Design for Diversity is an IMLS grant-funded national forum project based out of the Digital Scholarship Group. The goal of the project centers around creating a collaborative Teaching and Learning Toolkit for practioners who are interested in designing and working with information systems that can represent diverse ways of knowing. The Design for Diversity Opening Forum – the first event – was held at Northeastern on October 16 and 17 to begin the collaborative process of building the toolkit.
This two-day event consisted of case study presentations to inspire both larger and smaller group discussions as well as collaborative group note-taking; the Design for Diversity team has made available several of the slides from the presentations (available on links the schedule) and recordings of the presentations. These case study examples ranged from how to work with historically disenfranchised communities and their cultural materials, to how metadata can be exclusive or uncover previously hidden relationships and networks, and to how the constraints of digital tools and platforms’ might help or hinder identity representation.

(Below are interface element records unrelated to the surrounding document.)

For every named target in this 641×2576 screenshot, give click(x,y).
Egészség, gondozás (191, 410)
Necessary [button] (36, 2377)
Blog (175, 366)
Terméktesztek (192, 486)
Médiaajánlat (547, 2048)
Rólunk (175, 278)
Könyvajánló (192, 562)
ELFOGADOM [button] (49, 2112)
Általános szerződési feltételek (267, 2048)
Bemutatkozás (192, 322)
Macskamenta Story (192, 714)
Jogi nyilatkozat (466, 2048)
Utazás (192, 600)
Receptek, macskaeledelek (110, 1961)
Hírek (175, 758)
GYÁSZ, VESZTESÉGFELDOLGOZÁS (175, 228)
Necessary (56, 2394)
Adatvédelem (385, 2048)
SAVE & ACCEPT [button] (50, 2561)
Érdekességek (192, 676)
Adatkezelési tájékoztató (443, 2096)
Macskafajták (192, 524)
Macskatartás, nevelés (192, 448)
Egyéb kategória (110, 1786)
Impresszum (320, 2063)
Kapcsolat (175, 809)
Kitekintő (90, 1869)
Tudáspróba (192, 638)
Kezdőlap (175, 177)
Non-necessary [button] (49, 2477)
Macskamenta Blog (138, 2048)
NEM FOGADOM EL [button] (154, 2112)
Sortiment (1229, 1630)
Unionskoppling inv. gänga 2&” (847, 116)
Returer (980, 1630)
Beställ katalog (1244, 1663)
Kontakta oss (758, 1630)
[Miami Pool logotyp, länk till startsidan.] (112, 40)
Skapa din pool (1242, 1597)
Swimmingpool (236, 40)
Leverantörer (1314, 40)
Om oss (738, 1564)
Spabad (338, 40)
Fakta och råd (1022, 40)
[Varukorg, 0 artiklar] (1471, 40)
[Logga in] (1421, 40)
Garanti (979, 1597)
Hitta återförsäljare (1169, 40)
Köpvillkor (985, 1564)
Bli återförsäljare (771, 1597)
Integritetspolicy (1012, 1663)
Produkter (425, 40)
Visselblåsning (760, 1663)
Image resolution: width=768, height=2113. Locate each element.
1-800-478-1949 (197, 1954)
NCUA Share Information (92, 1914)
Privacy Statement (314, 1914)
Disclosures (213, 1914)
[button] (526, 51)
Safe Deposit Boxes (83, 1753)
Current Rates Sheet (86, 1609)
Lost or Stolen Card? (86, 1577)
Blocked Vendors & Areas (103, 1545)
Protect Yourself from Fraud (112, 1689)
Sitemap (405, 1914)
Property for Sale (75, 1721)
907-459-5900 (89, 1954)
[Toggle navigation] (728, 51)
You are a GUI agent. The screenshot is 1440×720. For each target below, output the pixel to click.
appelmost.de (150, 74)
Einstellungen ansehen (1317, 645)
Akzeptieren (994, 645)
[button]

One of the most common questions during the event was how academics– who are situated in an institution that can continue to perpetuate the oppression of historically disenfranchised communities –can not only work with, but work forthese communities.
Another common theme that came up during the event was how well-designed workflows can center around this work. What are the methodologies that will lead to a successful, ethical, and healthy project ecology that will set up for the success of the project and those invested? All projects have constraints and recognizing them is an important step to acknowledging what a project can do. Designing a healthy project ecology also means understanding the affordances and limitations of individual tools and technologies.
Using the examples provided at the Opening Forum and other places where these conversations are happening, information system practioners can continue to come together and share how we shape learning environments to foster conversations about justice, dismantling hierarchies, and making spaces for a multitude of ways of being and knowledges.